Deve ter sido tanta a distracção, a contemplação e o deleite da natureza timorense que os elementos da força neo-zelandesa que montavam guarda à prisão de Bécora deixaram os portões abertos, as celas libertas de olhares indiscretos e um mudo e cúmplice convite endereçado a 57 presos que se levantassem, se espreguiçassem e desentorpecessem as pernas vindo até ao ar livre para gozar merecidamente as delícias do feriado de 30 de Agosto!
Faz algum sentido, pois claro! É humano, pois claro! Revela sensibilidade, naturalmente!
E se não fosse dramático, daria até para rir. Se envolvesse apenas guardas timorenses não haveria de faltar quem concluísse num jeito superior de quem de nós tudo sabe que nós “timorenses, não fazemos nada de jeito”. E que, como também já ouvi, somos muito básicos! Mas não, há outros seres básicos que não fazem nada de jeito:para além da ausência dos guardas locais, os estrangeiros também não estavam presentes!
Numa mensagem curta fiquei a saber: Major Reinado fugiu há meia hora.
Refere uma notícia que o advogado de Reinado é o Dr. Paulo Remédios. Parei para pensar um bocado mas não há confusão. Paulo Remédios, o advogado timorense vindo de Macau, é também o advogado de Rogério Lobato. Outra pausa - talvez também eu estivesse a deixar-me levar pelo ambiente envolvente… – e concluo que as acusações que sobre ambos impendem são opostas. Ou não?

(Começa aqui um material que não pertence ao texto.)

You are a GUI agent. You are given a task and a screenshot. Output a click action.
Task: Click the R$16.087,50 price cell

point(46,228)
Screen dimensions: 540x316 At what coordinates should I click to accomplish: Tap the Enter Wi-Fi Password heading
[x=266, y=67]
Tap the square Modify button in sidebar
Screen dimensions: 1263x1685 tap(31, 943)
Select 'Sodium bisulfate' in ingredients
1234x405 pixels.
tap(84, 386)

E antes que pense e conclua que este país não existe, ou que está tudo virado do avesso, que estamos todos loucos, que andamos todos enganados e a enganar-nos mutuamente, que nada faz sentido, que há quem queira o pior para este país, antes de tudo isso, vou terminar recordando o sonho feito realidade a 30 de Agosto de 1999.

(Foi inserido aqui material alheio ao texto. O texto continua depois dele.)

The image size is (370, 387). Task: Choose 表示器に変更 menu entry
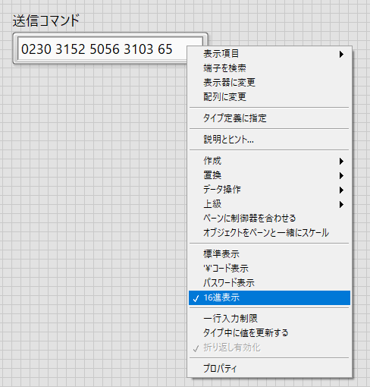(x=269, y=83)
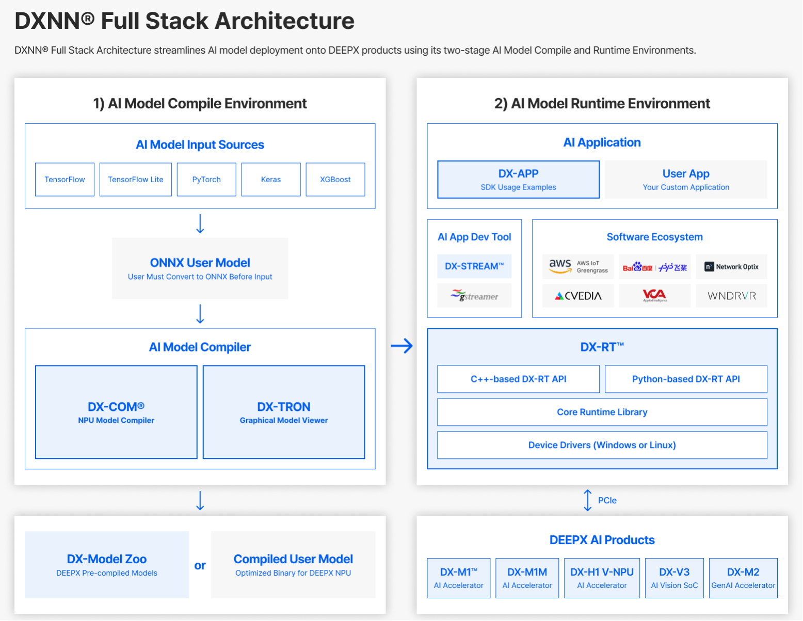The height and width of the screenshot is (621, 803).
Task: Select the DX-H1 V-NPU product tile
Action: [602, 578]
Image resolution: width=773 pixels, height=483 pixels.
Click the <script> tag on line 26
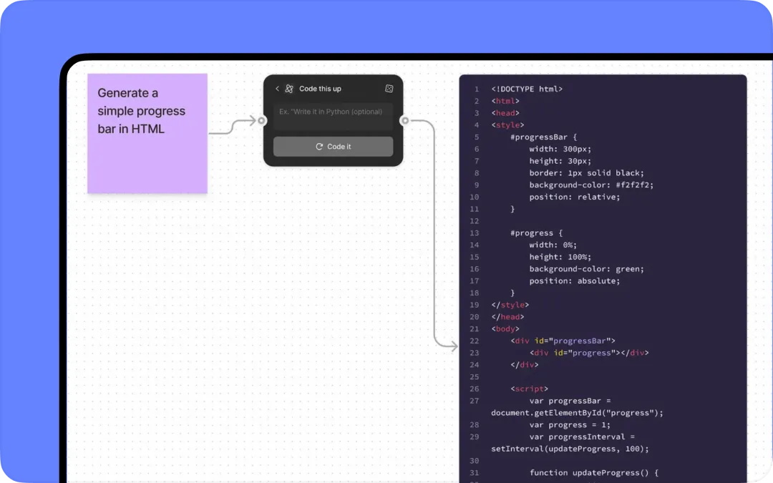point(530,389)
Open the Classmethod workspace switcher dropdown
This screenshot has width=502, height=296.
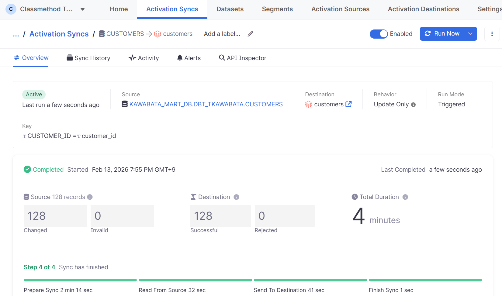point(82,9)
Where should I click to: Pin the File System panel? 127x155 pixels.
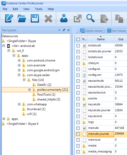64,30
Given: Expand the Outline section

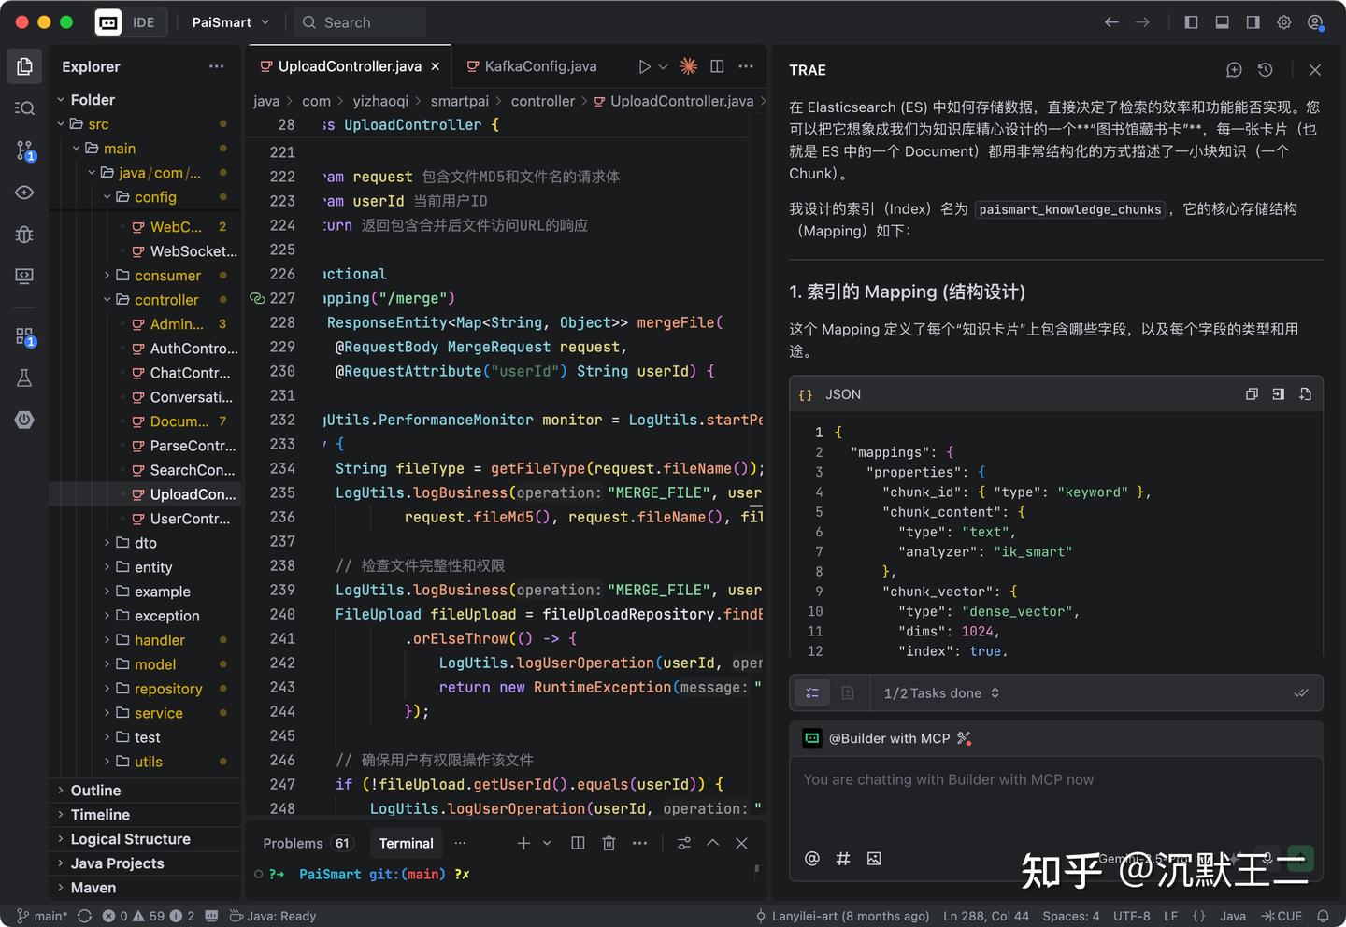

Não consigo descartar alguma vergonha mesmo que com coisa nenhuma tenha, em consciência, contribuído para a situação actual; nem sequer me apetece disfarçar que adormeci por muito tempo o orgulho de ser cidadã deste país. Mas resta-me, apesar de tudo, um bom pedaço do sonho de que resultou o 30 de Agosto de 1999, o dia do Referendo, o dia da independência de Timor. É que acredito, quero e vou continuar a acreditar que a independência de Timor valerá sempre a pena. Apesar de tudo…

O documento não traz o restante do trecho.